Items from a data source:
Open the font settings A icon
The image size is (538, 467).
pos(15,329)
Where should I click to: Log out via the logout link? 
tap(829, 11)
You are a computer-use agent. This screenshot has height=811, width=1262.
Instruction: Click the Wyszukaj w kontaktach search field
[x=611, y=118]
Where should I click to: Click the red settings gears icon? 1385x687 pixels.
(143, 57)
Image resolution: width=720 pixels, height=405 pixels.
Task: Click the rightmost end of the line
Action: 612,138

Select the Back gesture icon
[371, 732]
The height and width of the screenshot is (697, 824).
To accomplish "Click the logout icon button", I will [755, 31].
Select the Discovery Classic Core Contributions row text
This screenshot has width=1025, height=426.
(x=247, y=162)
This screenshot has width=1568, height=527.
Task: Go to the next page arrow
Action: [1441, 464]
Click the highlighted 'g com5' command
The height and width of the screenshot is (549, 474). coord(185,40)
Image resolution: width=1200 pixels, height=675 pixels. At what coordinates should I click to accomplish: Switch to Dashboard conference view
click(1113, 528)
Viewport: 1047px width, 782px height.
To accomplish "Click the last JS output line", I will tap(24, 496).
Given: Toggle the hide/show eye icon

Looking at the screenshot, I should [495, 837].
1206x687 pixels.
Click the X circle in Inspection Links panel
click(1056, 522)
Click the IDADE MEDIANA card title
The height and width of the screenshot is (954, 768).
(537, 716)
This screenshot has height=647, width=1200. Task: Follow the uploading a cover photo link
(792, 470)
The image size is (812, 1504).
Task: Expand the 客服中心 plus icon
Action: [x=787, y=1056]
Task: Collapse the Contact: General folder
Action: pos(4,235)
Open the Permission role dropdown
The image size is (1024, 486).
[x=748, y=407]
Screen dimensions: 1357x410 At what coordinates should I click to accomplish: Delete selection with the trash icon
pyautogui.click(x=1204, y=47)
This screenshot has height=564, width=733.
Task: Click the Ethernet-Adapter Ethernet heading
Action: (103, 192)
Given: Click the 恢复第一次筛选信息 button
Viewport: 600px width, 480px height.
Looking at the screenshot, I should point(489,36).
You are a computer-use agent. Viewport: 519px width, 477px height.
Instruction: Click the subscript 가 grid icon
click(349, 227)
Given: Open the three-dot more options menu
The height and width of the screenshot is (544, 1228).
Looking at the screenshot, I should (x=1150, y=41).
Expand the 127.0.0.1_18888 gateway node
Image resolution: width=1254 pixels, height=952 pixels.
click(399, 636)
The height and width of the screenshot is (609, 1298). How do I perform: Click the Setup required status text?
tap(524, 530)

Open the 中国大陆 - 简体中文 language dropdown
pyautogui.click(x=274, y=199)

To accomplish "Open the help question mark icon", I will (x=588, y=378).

## TASK TO CARRY OUT
The answer consists of the lines above that include the word "will", each copied exactly.

## TASK RESPONSE
To accomplish "Click the logout icon button", I will [755, 31].
To accomplish "Click the last JS output line", I will tap(24, 496).
To accomplish "Open the help question mark icon", I will (x=588, y=378).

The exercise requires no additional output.